I protoni sono particelle cariche positivamente e tendono quindi a respingersi. Tuttavia, se si trovano in un ambiente molto “affollato” (alta densità) e sono dotati di un’alta velocità di agitazione termica (alta temperatura) riescono a scontrarsi, rimanendo poi “attaccati” grazie alla forza nucleare attrattiva che agisce solo a distanze dell’ordine di un nucleo atomico (≈ 10 -13 cm). Nel centro del Sole, effettivamente, le condizioni sono tali da permettere le reazioni nucleari e coppie di protoni e di neutroni si legano per formare nuclei di elio, ciascuno costituito, appunto, da due protoni e due neutroni. Il nucleo di elio, tuttavia, risulta più leggero della somma dei suoi quattro componenti. La massa mancante m si è trasformata in energia E che giunge fino a noi sotto forma di onde elettromagnetiche. Dato l’alto valore della velocità della luce c (≈ 300.000 km/s), tramite la formula E=mc2, una piccola massa è in grado di produrre una notevole quantità di energia. Di conseguenza, il Sole risulta in grado di brillare con la sua attuale luminosità per circa10 miliardi di anni, un lasso di tempo ampiamente sufficiente a permettere l’evoluzione sulla Terra.

Sfortunatamente, la formula di Einstein non è servita solo a comprendere il meccanismo di funzionamento del Sole, ma ha anche permesso la costruzione delle bombe atomiche. Le bombe sganciate sul Giappone avevano una potenza enorme, pari 10-20.000 tonnellate di tritolo (kiloton). Le bombe più recenti producono un’energia mille volte maggiore. Tuttavia, la loro efficienza rimane alquanto bassa e la gran parte della massa originaria non viene convertita in energia.

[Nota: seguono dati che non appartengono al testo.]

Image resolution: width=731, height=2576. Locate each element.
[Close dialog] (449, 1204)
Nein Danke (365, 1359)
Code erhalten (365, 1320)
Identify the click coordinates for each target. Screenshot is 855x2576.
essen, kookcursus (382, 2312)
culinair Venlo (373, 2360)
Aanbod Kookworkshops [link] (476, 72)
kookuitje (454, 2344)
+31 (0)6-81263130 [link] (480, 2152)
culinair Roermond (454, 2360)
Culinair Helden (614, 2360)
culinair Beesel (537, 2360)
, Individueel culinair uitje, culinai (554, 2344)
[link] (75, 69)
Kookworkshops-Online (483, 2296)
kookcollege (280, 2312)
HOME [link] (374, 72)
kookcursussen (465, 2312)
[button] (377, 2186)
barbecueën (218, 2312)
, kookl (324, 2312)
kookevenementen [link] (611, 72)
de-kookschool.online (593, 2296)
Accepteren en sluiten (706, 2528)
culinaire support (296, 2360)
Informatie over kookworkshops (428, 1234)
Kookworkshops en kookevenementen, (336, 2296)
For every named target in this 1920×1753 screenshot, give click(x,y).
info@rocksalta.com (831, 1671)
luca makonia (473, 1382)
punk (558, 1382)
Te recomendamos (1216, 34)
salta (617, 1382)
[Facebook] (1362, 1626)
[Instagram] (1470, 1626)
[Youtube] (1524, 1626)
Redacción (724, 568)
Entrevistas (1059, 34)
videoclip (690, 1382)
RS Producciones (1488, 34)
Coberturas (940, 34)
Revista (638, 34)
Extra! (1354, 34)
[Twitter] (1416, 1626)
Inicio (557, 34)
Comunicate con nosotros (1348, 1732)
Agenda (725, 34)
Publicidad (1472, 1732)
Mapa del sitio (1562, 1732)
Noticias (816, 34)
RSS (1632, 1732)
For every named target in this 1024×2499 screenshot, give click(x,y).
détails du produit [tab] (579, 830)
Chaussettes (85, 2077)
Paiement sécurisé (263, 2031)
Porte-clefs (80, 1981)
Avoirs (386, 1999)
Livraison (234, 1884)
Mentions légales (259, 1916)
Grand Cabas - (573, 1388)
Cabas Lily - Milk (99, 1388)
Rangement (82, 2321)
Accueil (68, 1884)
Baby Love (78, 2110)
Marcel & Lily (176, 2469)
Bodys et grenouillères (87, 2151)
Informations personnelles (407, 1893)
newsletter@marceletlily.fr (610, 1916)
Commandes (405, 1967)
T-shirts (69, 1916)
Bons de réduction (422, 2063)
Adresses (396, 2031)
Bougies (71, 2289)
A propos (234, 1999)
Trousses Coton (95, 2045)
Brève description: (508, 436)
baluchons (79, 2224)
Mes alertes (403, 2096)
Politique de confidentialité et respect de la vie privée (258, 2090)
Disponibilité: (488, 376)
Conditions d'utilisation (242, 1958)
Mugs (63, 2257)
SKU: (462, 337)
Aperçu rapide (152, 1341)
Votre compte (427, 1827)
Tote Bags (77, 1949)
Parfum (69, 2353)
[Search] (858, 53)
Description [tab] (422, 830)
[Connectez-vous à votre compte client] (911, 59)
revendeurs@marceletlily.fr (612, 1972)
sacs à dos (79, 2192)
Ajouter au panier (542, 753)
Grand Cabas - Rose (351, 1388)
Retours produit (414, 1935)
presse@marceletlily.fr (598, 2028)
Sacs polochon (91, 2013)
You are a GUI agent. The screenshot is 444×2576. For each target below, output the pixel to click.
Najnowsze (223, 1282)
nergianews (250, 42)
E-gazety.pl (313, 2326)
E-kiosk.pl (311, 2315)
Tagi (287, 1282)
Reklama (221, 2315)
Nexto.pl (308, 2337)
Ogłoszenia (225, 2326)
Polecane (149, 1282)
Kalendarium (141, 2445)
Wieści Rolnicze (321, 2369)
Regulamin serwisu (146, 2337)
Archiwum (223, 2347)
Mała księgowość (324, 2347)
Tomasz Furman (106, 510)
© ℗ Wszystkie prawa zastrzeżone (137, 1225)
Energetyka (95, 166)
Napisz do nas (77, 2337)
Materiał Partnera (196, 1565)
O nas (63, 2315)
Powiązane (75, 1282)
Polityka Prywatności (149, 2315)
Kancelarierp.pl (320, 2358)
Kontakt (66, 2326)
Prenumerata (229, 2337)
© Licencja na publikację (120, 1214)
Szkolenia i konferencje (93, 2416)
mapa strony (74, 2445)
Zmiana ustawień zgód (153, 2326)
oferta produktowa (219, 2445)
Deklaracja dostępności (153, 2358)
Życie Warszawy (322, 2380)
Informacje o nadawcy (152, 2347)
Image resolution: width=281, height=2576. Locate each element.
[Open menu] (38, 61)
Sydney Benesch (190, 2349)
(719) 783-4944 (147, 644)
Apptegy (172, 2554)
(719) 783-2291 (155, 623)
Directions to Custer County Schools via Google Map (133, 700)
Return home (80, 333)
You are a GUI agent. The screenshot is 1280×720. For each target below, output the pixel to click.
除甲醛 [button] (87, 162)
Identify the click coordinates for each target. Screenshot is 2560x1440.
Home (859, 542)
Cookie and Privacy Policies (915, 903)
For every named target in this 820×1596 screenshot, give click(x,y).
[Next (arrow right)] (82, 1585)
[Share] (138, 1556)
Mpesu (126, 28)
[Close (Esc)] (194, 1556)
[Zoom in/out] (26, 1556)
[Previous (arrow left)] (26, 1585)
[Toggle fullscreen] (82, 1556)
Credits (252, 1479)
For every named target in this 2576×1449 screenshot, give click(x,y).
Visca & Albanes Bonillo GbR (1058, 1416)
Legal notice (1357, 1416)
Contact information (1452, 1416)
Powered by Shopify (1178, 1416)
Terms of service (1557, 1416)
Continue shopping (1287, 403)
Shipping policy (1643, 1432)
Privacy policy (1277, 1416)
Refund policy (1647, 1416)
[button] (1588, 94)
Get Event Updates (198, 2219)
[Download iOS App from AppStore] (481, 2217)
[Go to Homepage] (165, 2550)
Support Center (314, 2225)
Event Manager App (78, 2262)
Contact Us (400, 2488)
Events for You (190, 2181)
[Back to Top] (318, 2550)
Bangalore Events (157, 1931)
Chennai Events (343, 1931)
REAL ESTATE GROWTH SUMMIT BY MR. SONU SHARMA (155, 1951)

Cosa si oppone ad una trasformazione totale? La risposta è data dalle leggi di conservazione. Ad esempio, un elettrone non può svanire in una vampata di energia, perché così verrebbe meno la conservazione della carica elettrica. È diverso il caso in cui un elettrone collide con un positrone, la sua antiparticella con carica elettrica positiva. In questo caso, la carica totale della coppia di particelle è nulla e le loro masse possono trasformarsi completamente in energia.